Designing Empty Gestures

2017 has been marked by a series of terrible tragedies. From the Las Vegas shooting, New York's fatal truck attack and the Sutherland Springs church shooting just this past weekend. People are sharing their thoughts (and prayers) on social media and a few product companies are sharing similar remarks.

Last week I tweeted about a Spotify playlist made in regards to the New York event. This week I was greeted by a new playlist in reaction to yet another tragedy. For some, this may be a warm gesture on Spotify's part. For others (myself included) it feels like they're exploiting tragic events for more streams. This is a pretty bleak view, but these playlists do next to nothing to help the victims. They do succeed in reminding the user that Spotify appears to be a sympathetic company yet chooses to withhold any means of acting on it.

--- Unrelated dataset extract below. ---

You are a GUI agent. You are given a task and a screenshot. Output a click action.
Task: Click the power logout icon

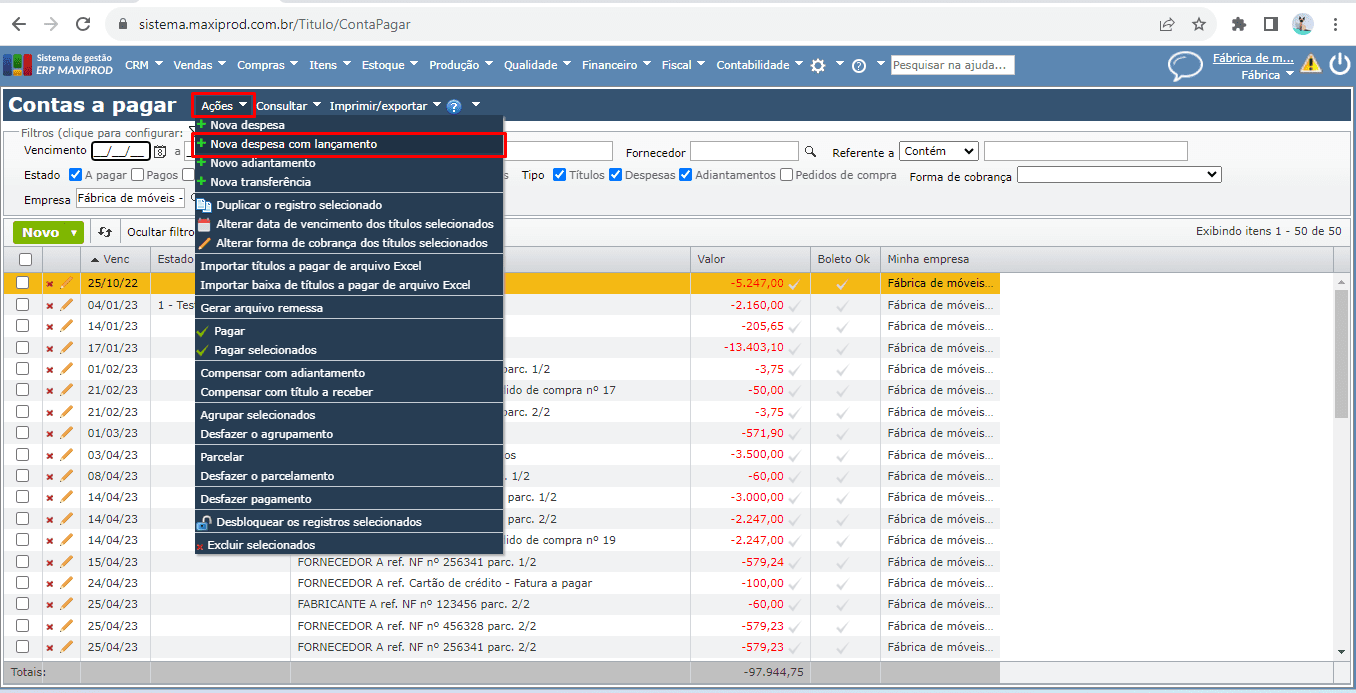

It's as if there's a team of people who's job it is to prepare the perfect playlist to accompany the worst events in some people's lives. For the rest of us, it's an empty gesture that offers no value other than a continued desensitization of extreme violence. The moment a company talks about tragedy, there should be thoughts of balance between human emotion and the message you're sending. This isn't Stranger Things, this is real, actual death.

There is a huge opportunity here for Spotify to elevate their brand. Harness the power of 140 million active users to help real people. If you build a way for your users to support others, they will (just look at Kickstarter). Just adding one button to donate money to relief efforts can change the message from 'exploitive faux-sympathy' to a force of good which uses music to bring people together.